Cuba permaneció en la lista tras la caída de la Unión Soviética, a pesar de que Fidel Castro dejó de ayudar a los movimientos insurgentes y aun cuando el enfoque global de la lucha contra el terrorismo giró hacía el Medio Oriente. Para los observadores internacionales, el lugar de Cuba en esa lista es una reliquia de la Guerra Fría y una demostración del poder de los enemigos del gobierno comunista cubano en el Congreso de Estados Unidos.
Para Cuba, el permanecer en esa lista se convirtió en un poderoso símbolo de lo que muchos en la isla consideran cinco décadas de una campaña de intimidación de parte de la superpotencia del norte.

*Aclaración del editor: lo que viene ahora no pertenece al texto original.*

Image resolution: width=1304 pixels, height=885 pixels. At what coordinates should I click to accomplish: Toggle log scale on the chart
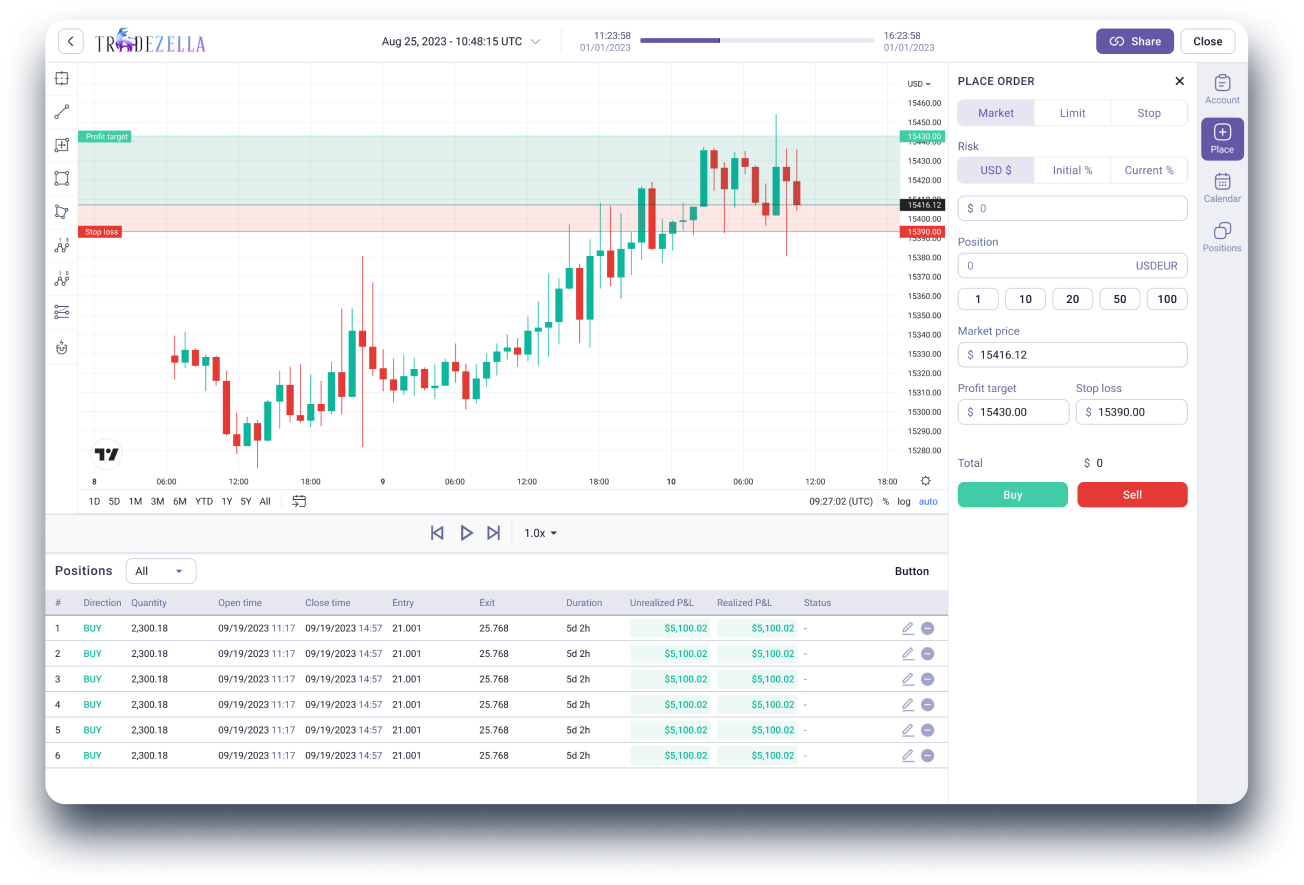pyautogui.click(x=903, y=501)
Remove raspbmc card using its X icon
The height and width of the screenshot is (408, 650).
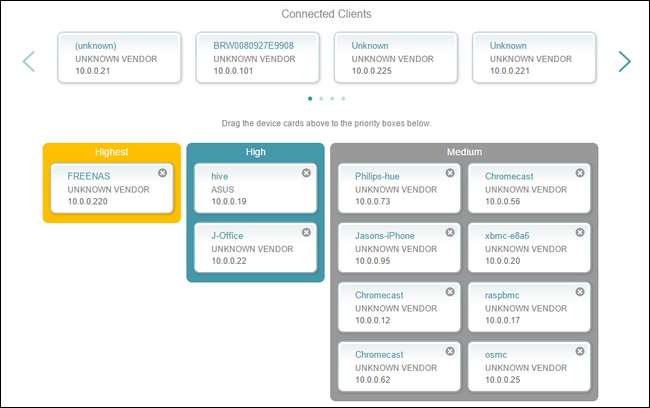point(580,292)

Ahora que los dos países han acordado poner fin a medio siglo de animosidad, el presidente Barack Obama dejó claro que sacaría a Cuba de esa lista cuando anunció la nueva política exterior norteamericana hacia la isla, en una alocución televisada a finales del año pasado, donde dijo que "en una época en las estamos enfocados en las amenazas que representan Al Qaeda o el grupo Estado Islámico, una nación que cumple con nuestros requerimientos y renuncia al uso del terrorismo, no debe enfrentar esta sanción".